Instructions to follow:
Quote the data below word for word, starting at its first line and ending at the line that contains "[x=1030, y=273]", with both of those lines included.

>> BEGIN Data in this exercise

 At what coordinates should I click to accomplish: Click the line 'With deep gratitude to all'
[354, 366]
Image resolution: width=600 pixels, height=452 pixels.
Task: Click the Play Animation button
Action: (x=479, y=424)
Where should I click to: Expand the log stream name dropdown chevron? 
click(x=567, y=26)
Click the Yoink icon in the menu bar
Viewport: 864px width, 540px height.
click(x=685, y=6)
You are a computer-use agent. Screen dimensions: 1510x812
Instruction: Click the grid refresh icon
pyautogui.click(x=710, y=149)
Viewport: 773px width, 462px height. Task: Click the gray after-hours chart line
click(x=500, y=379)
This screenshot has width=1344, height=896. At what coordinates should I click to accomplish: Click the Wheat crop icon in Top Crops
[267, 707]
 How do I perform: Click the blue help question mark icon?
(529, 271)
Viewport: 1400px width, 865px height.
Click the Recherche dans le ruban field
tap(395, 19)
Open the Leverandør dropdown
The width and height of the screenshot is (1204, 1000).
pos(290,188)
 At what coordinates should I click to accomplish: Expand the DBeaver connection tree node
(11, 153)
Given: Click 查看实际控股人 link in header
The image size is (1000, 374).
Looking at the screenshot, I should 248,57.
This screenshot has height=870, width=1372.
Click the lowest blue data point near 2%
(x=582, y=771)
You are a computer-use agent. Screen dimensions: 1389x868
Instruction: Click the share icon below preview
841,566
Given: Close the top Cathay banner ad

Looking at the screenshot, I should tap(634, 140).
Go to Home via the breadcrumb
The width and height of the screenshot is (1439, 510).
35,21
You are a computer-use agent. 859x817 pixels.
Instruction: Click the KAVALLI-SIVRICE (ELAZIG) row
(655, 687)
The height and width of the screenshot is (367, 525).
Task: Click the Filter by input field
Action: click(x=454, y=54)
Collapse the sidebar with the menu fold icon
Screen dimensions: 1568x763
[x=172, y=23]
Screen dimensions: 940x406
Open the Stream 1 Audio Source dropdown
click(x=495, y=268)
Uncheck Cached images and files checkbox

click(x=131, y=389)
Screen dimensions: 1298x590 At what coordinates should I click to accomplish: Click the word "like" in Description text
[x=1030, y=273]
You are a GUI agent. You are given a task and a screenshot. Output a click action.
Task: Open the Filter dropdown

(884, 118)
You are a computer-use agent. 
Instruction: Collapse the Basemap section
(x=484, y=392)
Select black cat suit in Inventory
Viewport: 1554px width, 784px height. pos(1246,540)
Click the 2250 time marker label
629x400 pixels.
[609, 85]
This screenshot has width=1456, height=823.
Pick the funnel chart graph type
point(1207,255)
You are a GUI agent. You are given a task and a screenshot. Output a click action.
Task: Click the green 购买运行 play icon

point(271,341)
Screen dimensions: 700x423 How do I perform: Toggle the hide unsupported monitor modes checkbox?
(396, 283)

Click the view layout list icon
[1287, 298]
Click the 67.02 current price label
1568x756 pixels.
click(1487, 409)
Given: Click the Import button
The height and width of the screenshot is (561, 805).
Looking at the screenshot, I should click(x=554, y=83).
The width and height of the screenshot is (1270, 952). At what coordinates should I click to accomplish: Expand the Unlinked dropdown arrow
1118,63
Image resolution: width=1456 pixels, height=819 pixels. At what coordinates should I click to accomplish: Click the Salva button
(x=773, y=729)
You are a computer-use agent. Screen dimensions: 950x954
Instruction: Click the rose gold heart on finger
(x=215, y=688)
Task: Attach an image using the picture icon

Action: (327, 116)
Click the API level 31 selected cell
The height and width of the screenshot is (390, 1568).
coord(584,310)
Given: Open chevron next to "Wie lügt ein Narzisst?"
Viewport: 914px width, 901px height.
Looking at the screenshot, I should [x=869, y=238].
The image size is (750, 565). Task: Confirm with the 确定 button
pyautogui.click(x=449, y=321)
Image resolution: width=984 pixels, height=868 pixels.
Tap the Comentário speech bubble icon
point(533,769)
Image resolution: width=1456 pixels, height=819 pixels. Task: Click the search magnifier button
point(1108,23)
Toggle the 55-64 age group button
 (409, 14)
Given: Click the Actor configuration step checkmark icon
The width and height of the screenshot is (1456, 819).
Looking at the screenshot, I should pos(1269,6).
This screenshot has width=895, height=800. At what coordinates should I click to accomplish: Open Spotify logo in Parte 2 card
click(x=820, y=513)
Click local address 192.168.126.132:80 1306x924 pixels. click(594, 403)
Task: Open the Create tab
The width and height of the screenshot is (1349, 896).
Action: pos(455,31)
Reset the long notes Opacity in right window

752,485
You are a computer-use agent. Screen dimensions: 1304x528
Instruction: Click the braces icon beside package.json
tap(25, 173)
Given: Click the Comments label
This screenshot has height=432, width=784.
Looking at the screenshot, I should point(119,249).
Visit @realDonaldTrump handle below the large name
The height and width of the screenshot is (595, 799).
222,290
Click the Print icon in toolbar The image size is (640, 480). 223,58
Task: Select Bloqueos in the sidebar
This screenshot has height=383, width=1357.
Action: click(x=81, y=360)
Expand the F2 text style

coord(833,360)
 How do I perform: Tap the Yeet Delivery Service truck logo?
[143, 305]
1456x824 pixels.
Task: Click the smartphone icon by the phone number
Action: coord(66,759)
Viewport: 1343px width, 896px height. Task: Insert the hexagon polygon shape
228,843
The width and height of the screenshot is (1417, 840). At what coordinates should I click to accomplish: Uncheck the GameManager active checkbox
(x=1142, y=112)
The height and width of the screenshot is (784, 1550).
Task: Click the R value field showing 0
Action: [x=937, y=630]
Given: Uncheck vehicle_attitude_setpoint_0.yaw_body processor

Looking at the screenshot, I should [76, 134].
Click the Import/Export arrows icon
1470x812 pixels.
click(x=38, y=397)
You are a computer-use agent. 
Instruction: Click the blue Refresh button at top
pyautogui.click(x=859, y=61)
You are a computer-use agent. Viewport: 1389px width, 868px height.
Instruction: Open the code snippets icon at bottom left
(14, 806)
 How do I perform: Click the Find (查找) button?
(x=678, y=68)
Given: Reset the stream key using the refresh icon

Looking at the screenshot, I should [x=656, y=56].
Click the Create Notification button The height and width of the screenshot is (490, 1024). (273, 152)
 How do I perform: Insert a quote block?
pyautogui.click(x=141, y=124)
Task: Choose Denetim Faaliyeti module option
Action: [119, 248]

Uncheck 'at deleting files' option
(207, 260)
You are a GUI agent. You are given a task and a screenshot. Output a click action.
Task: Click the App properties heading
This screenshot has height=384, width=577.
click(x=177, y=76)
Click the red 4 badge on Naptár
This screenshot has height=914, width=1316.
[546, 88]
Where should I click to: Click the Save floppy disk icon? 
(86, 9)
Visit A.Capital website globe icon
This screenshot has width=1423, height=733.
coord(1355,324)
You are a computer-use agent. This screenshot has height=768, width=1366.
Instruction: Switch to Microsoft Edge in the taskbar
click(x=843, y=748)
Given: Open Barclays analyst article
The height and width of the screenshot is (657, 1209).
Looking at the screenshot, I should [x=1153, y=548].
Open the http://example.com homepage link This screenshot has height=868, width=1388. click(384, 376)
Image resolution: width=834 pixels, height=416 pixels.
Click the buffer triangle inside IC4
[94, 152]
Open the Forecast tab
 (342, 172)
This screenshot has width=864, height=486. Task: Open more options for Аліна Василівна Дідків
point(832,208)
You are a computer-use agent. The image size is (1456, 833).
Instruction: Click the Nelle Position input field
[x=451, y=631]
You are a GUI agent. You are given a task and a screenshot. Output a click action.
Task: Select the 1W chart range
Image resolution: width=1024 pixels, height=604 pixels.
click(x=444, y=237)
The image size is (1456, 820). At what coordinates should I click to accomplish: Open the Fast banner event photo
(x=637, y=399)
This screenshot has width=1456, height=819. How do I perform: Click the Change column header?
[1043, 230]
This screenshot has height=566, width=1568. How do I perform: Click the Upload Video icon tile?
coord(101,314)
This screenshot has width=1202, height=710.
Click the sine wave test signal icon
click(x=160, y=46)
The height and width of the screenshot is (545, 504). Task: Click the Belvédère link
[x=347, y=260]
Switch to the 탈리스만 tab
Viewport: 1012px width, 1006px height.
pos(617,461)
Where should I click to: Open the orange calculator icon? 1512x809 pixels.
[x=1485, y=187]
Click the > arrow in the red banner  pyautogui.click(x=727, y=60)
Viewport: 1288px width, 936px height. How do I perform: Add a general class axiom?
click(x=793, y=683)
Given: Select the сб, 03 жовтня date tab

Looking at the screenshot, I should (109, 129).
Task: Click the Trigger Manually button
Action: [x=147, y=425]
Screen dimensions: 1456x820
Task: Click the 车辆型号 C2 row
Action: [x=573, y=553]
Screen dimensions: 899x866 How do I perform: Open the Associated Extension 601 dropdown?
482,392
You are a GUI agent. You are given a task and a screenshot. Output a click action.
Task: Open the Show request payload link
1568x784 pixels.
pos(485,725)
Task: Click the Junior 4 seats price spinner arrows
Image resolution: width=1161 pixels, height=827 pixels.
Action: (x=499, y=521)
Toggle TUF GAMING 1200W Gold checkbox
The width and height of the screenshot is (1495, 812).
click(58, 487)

>> END Data in this exercise

Reply:
 At what coordinates should I click to accomplish: Click the line 'With deep gratitude to all'
[354, 366]
Image resolution: width=600 pixels, height=452 pixels.
Task: Click the Play Animation button
Action: (x=479, y=424)
Where should I click to: Expand the log stream name dropdown chevron? 
click(x=567, y=26)
Click the Yoink icon in the menu bar
Viewport: 864px width, 540px height.
click(x=685, y=6)
You are a computer-use agent. Screen dimensions: 1510x812
Instruction: Click the grid refresh icon
pyautogui.click(x=710, y=149)
Viewport: 773px width, 462px height. Task: Click the gray after-hours chart line
click(x=500, y=379)
This screenshot has width=1344, height=896. At what coordinates should I click to accomplish: Click the Wheat crop icon in Top Crops
[267, 707]
 How do I perform: Click the blue help question mark icon?
(529, 271)
Viewport: 1400px width, 865px height.
Click the Recherche dans le ruban field
tap(395, 19)
Open the Leverandør dropdown
The width and height of the screenshot is (1204, 1000).
pos(290,188)
 At what coordinates should I click to accomplish: Expand the DBeaver connection tree node
(11, 153)
Given: Click 查看实际控股人 link in header
The image size is (1000, 374).
Looking at the screenshot, I should 248,57.
This screenshot has height=870, width=1372.
Click the lowest blue data point near 2%
(x=582, y=771)
You are a computer-use agent. Screen dimensions: 1389x868
Instruction: Click the share icon below preview
841,566
Given: Close the top Cathay banner ad

Looking at the screenshot, I should tap(634, 140).
Go to Home via the breadcrumb
The width and height of the screenshot is (1439, 510).
35,21
You are a computer-use agent. 859x817 pixels.
Instruction: Click the KAVALLI-SIVRICE (ELAZIG) row
(655, 687)
The height and width of the screenshot is (367, 525).
Task: Click the Filter by input field
Action: click(x=454, y=54)
Collapse the sidebar with the menu fold icon
Screen dimensions: 1568x763
[x=172, y=23]
Screen dimensions: 940x406
Open the Stream 1 Audio Source dropdown
click(x=495, y=268)
Uncheck Cached images and files checkbox

click(x=131, y=389)
Screen dimensions: 1298x590 At what coordinates should I click to accomplish: Click the word "like" in Description text
[x=1030, y=273]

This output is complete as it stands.